◆ **Excerpted records**
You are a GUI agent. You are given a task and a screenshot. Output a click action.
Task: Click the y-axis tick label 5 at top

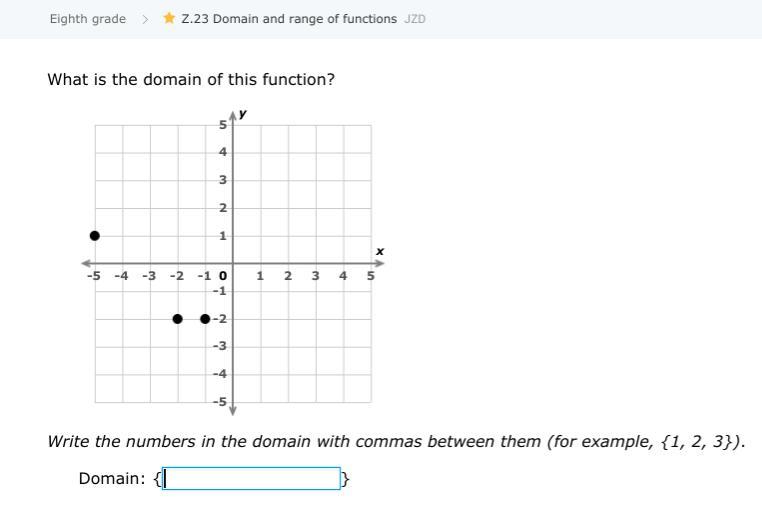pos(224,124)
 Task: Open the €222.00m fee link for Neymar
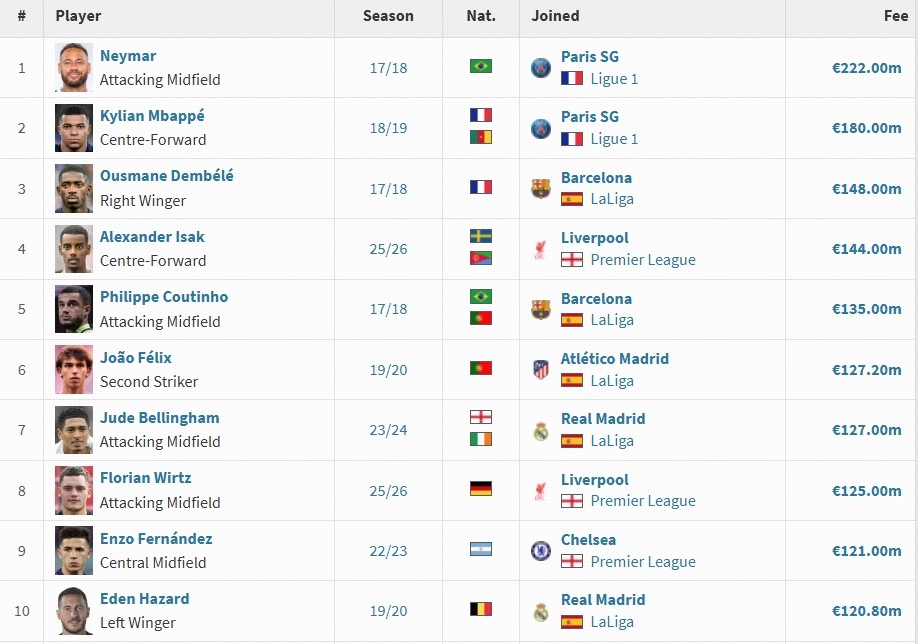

--

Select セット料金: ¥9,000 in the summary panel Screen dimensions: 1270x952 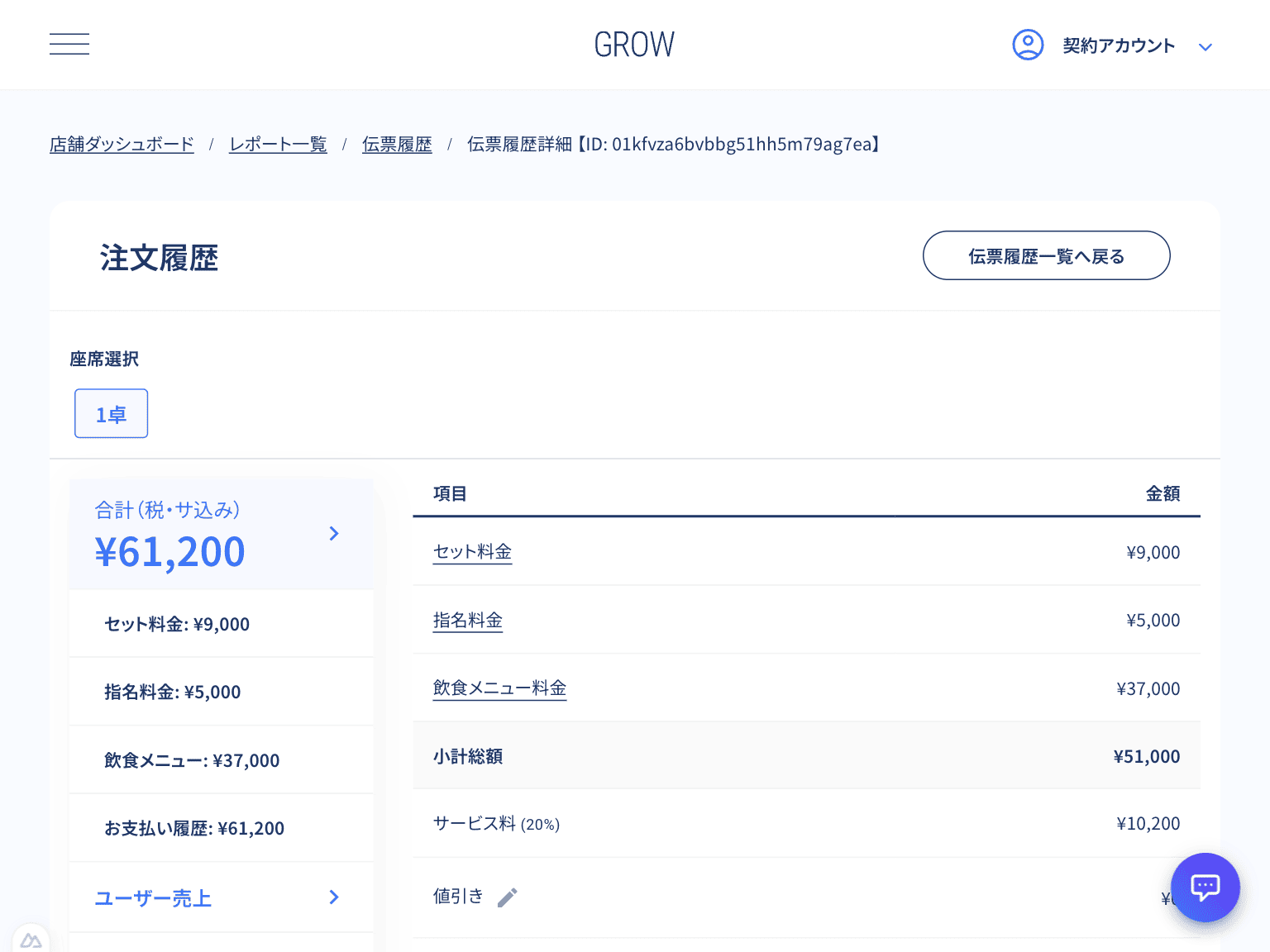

◆ **Instructions to follow**
Look above for the line with "Task: Click the y-axis tick label 5 at top", then give again exactly every line from there through the line with "Task: Open the €222.00m fee link for Neymar", skipping the pictures.

◆ **Solution to this exercise**
Task: Click the y-axis tick label 5 at top

pos(224,124)
 Task: Open the €222.00m fee link for Neymar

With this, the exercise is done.